Given passage:

109 elevator effectiveness

[JG13_opcode]

The aircraft's air speed instrument measures IAS or TAS?

 

 

Vne is given in IAS because that's what's available to the pilot.  One of the primary determinants of setting Vne when you design an aircraft is aeroelastic flutter which is a function of TAS.

[Venturi]

Mach effects don't care about IAS. They only care about TAS. For this reason, dive speed limits are always based on TAS and as such, IAS speed limits should be quite low at high alts as compared to low alts (but TAS is actually the same for these limits).

Like everyone else is saying.

[Panthera]

From two modern 109 pilots:

 

Mark Hanna:

"When you maneuver above 500km/h, two hands are required for a more aggressive performance. Either that or get on the trimmer for help. Despite this heavying up, it is still quite easy to get 5 G's at these speeds"

Data section:
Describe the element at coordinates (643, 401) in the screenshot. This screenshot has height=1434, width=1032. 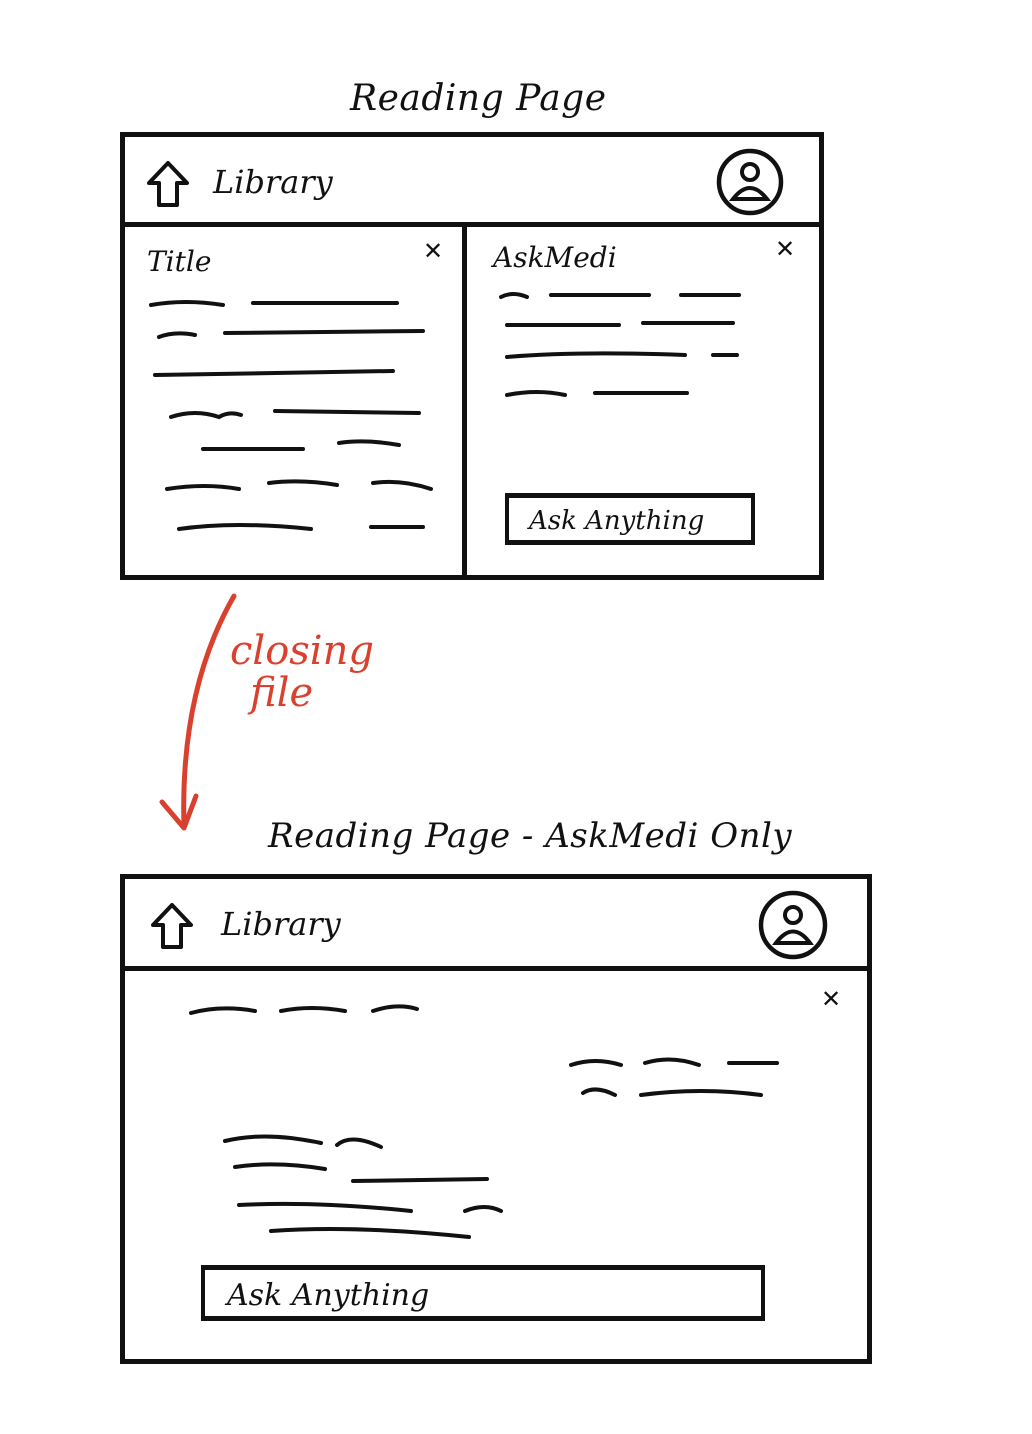
I see `askmedi-pane: AskMedi ✕ Ask Anything` at that location.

Task directions:
Answer these about the 109 elevator thread:
1. Why is Vne given in IAS?
2. Which speed are dive speed limits always based on?
3. Above what speed does Mark Hanna say two hands are required for a more aggressive performance?
Answer from the text itself.

Output for this exercise:
1. Because IAS is what's available to the pilot.
2. TAS.
3. 500 km/h.